For new houses on lots smaller than 5,000 square feet, there would be a cap of 2,500 square feet, rather than an FAR limit.
Only 9.5 percent of Seattle's existing single-family houses would have been blocked had O'Brien's proposal been in place when they were built.
But 47 percent of new houses built in the city since 2010 (1,753 of 3,694) would have been blocked, according to data requested by The Seattle Times.
Some are actual mansions on sprawling lots, while others are somewhat large homes on small lots. None would have been allowed under O'Brien's plan.
"The numbers really tell the story ... when people are building new houses, they're building these huge structures a lot larger than the typical structure," the council member said. "That reinforces the urgency around this policy."
With the accessory-unit changes and McMansion ban, Seattle would add 4,430 accessory units and see 1,580 houses torn down over 10 years, according to a city analysis. Without the changes and the ban, there would be an estimated 1,970 units added and 2,030 houses torn down.
Some developers are opposed to O'Brien's ban. Though Keith Hammer is a proponent of loosening restrictions on accessory units, he worries the FAR limit would cause him to lose business in the short term. Hammer can't recall the last time his nwBuilt company constructed a Seattle house smaller than 2,500 square feet.
"In some neighborhoods, the status quo is a larger house. That's what people want to buy in some neighborhoods," he said. "I've been building 3,000- to 3,500-square-foot houses. ... I wouldn't be able to do that anymore and that product would no longer be available to the public."
There could also be unintended consequences, Hammer said. Some people would likely build a large house with a basement unit and then occupy both, rather than renting.
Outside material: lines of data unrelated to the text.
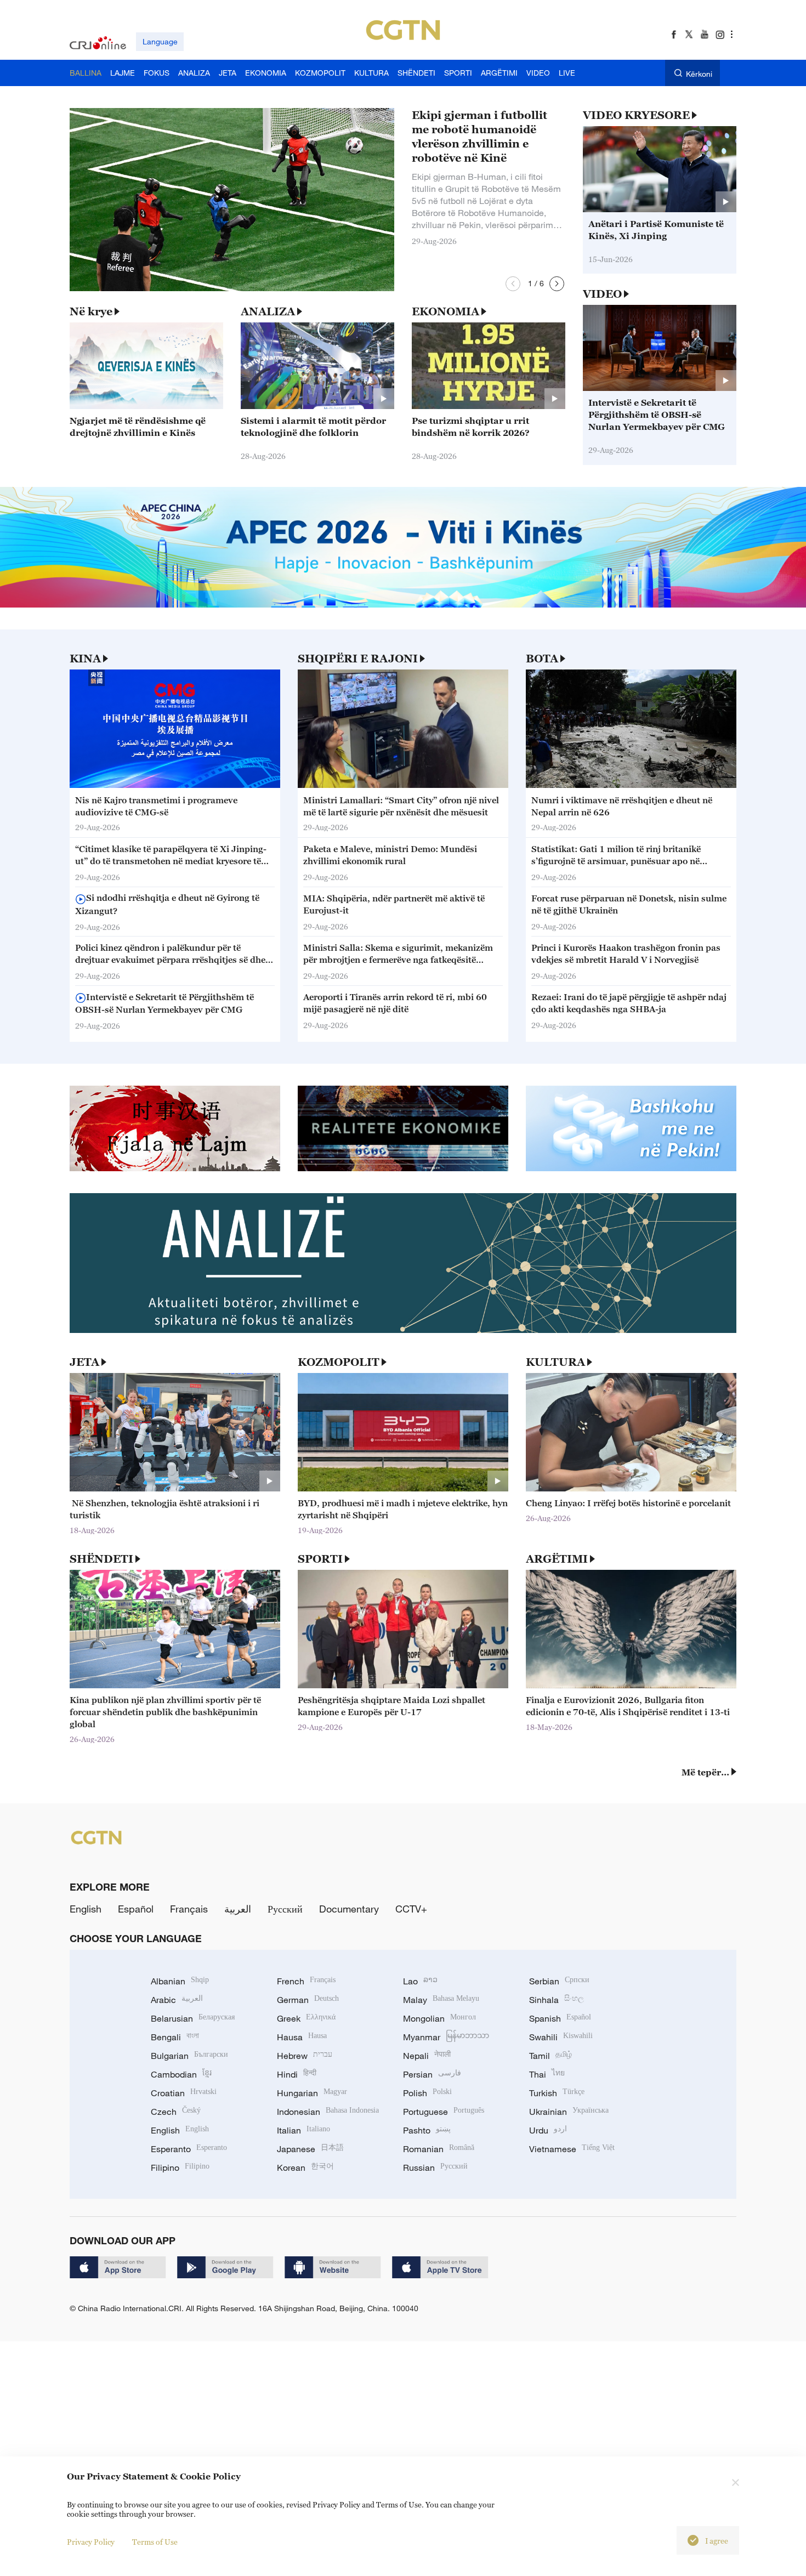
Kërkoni (699, 73)
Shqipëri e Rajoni (358, 658)
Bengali (175, 2037)
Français (189, 1909)
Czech (176, 2111)
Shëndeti (101, 1558)
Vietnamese (572, 2148)
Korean (305, 2167)
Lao (420, 1981)
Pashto (427, 2130)
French (306, 1981)
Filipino (180, 2167)
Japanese (310, 2148)
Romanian (438, 2148)
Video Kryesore (636, 115)
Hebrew (304, 2055)
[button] (513, 283)
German (308, 1999)
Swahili (561, 2037)
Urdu (548, 2130)
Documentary (349, 1909)
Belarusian (193, 2018)
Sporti (320, 1558)
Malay (441, 1999)
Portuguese (443, 2111)
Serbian (559, 1981)
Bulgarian (189, 2055)
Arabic (177, 1999)
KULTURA (555, 1362)
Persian (432, 2074)
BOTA (542, 658)
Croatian (184, 2092)
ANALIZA (268, 311)
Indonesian (328, 2111)
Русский (285, 1909)
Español (136, 1909)
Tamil (550, 2055)
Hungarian (312, 2092)
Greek (306, 2018)
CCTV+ (411, 1909)
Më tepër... (705, 1772)
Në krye (91, 311)
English (85, 1909)
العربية (237, 1909)
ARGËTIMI (557, 1558)
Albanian (180, 1981)
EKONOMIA (445, 311)
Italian (303, 2130)
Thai (547, 2074)
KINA (85, 658)
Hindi (296, 2074)
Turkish (556, 2092)
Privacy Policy (91, 2541)
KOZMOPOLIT (338, 1362)
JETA (84, 1362)
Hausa (302, 2037)
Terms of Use (155, 2541)
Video (602, 293)
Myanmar (446, 2037)
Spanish (560, 2018)
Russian (435, 2167)
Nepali (427, 2055)
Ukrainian (569, 2111)
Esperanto (189, 2148)
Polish (427, 2092)
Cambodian (181, 2074)
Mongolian (439, 2018)
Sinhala (556, 1999)
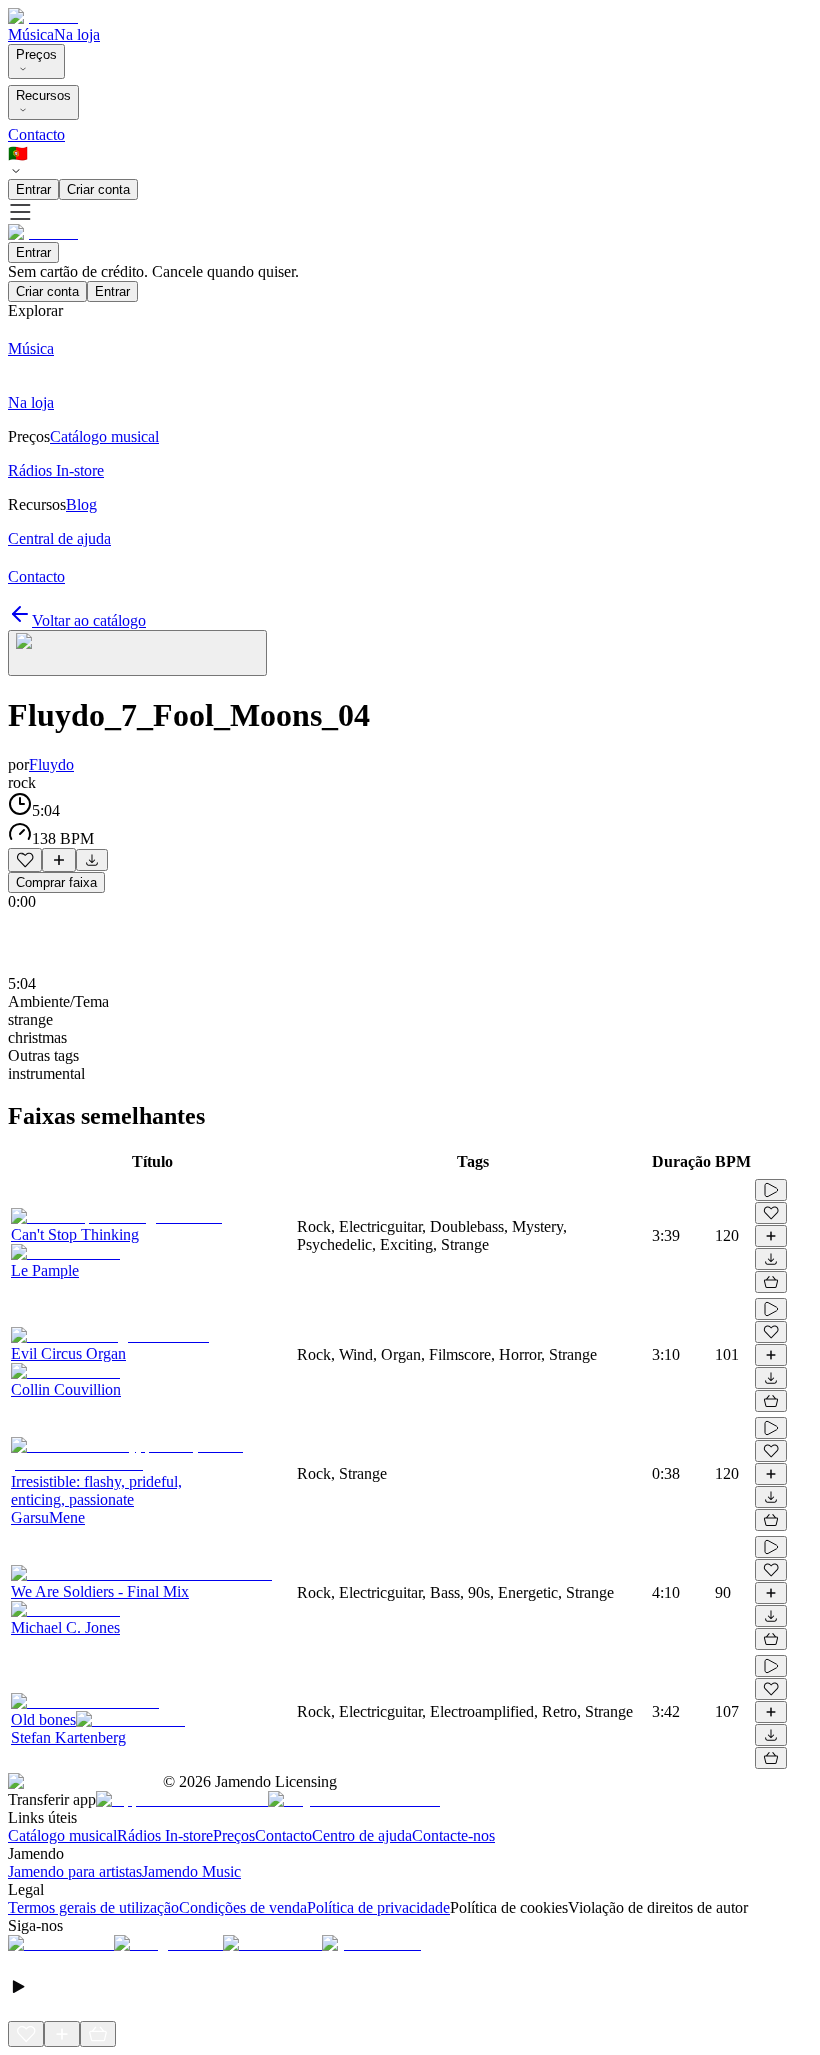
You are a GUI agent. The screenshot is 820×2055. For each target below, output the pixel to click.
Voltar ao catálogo (89, 620)
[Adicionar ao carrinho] (771, 1282)
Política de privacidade (378, 1907)
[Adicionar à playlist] (59, 860)
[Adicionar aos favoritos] (25, 860)
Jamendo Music (191, 1871)
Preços (36, 54)
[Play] (137, 653)
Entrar (33, 189)
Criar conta (98, 189)
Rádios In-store (165, 1835)
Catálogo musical (62, 1835)
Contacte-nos (453, 1835)
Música (31, 34)
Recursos (43, 95)
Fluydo (51, 764)
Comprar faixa (56, 882)
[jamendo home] (43, 16)
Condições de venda (243, 1907)
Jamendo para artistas (75, 1871)
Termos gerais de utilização (93, 1907)
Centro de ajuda (362, 1835)
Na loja (77, 34)
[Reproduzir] (771, 1190)
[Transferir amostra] (92, 860)
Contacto (36, 134)
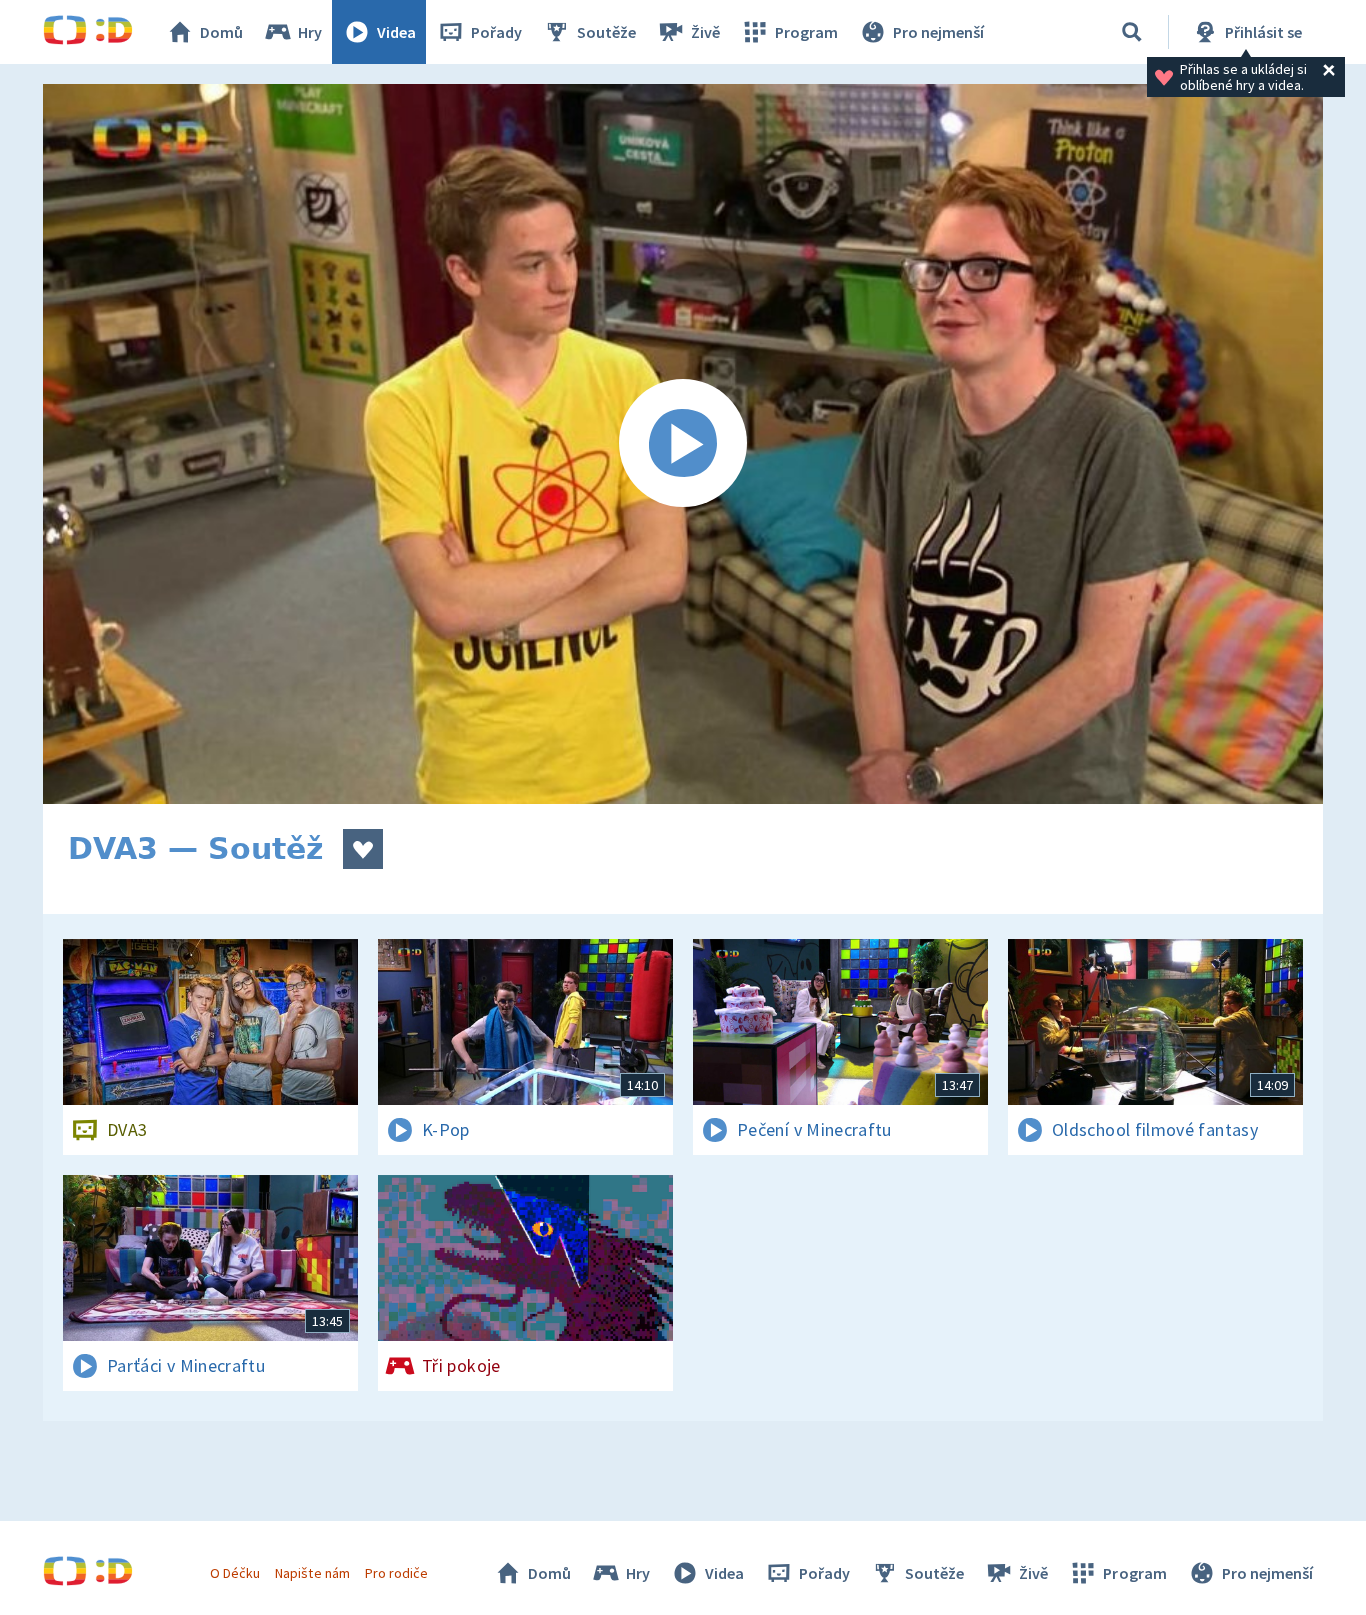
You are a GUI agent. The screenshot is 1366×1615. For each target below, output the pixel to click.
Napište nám (312, 1573)
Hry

Meanwhile, construction costs would increase.
"Maybe multiple generations want to live together. You'd be making that more expensive for them," Hammer said. "Building below grade costs more."
Another developer is more optimistic. Sam Lai is excited about working on more houses with accessory units, he said.
"The outcome is probably going to be more units being built and less square footage per occupant, which would be great from an environmental perspective," said the Green Canopy co-founder, whose own property includes an accessory unit. "It also would provide us with more options in terms of what we could design and build for prospective buyers."
There could be huge latent demand for houses with accessory units, Lai said. Developers don't really know because bank loans for such projects have been hard to come by, he said.
Mayor Jenny Durkan has said she wants to see more accessory units constructed. She asked the Seattle Department of Construction and Inspections last year to pre-approve certain backyard-cottage designs.
Durkan hasn't directly addressed the owner-occupancy question, nor the McMansion question. Skeptics have predicted that removing Seattle's owner-occupancy requirement for lots with accessory units could lead developers to replace older houses with multiple rental apartments.
The mayor wants to "open all neighborhoods to more diversity," but she also wants to "ensure we do not encourage speculation," spokeswoman Kamaria Hightower said in an email.
The Durkan administration hosted several invitation-only meetings this month "to hear from residents about ways the city can better support homeowners" who want to build accessory units, Hightower said. The meetings were in the Central District, Ravenna and West Seattle, and on Beacon Hill.
The council will host a public hearing June 11, O'Brien said. His committee could vote on the legislation as soon as June 18 and the council could adopt the plan as soon as June 24.